SET TASK
Please continue the article below about LeBron James and basketball in Cleveland, writing what comes after its final sentence.

EXTRACT

Regardless of whether the murmurs about LeBron James leaving are true, Cleveland will be okay.

NBA: Finals-Cleveland Cavaliers at Golden State Warriors Kyle Terada-USA TODAY Sports

For almost two decades, the relevance of professional basketball in Cleveland has rested on one man: LeBron James. When James has played for the Cleveland Cavaliers, they’ve been good to extremely good. They’ve won an NBA championship. In the years immediately preceding his drafting, the team was bad. In the years that he left to play for the Miami Heat, the team was bad.

We still had fun, mind you. Kyrie Irving emerged as a Rookie of the Year and All-Star. The Cavs beat the odds on several occasions and became back-to-back NBA lottery champions. And the team found a way to stay in the news, signing Andrew Bynum and once holding a press conference in which Irving and Dion Waiters could make it clear that for real, they really liked each other, please stop asking them about it.

INFORMATION SUPPLIED
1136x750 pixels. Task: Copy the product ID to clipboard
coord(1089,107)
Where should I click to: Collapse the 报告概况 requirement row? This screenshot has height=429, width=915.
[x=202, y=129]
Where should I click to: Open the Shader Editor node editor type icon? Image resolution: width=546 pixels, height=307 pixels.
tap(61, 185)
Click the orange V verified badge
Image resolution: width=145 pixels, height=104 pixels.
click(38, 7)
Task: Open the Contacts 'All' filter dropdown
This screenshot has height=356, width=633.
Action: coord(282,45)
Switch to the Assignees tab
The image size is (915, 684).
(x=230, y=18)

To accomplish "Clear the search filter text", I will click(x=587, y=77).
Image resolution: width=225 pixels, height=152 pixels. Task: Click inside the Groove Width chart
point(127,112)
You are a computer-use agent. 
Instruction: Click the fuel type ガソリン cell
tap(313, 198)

...

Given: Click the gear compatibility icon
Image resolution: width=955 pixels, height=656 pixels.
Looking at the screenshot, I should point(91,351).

ANSWER BELOW
But it wasn’t particularly clear it was an organization going anywhere, and it was pretty clear that the impact of The Decision hung over the head of the team as they attempted to make moves in free agency, and in terms of perception of those who covered the league. Owner Dan Gilbert had reacted badly to LeBron leaving, and most people outside of Cleveland knew it. He later apologized to James when it became clear that it was possible a return might be possible, but the letter he wrote was posted on the team site for years.

The fans, too, reacted with a level of anger that was incomprehensible to people from places other than Cleveland. If you were from Northeast Ohio, if you had been a Cavs fan, if you were a Browns and Tribe fan, the anger and raw emotion came naturally. The Decision felt like a breaking point, or perhaps the bottom. It’s not excusing the hate that was directed at James. There were points where it crossed the line. The booing when he first came back as a member of the Heat made me uncomfortable. It was a vicious booing. It was visceral and it was honest. And that’s what scared me.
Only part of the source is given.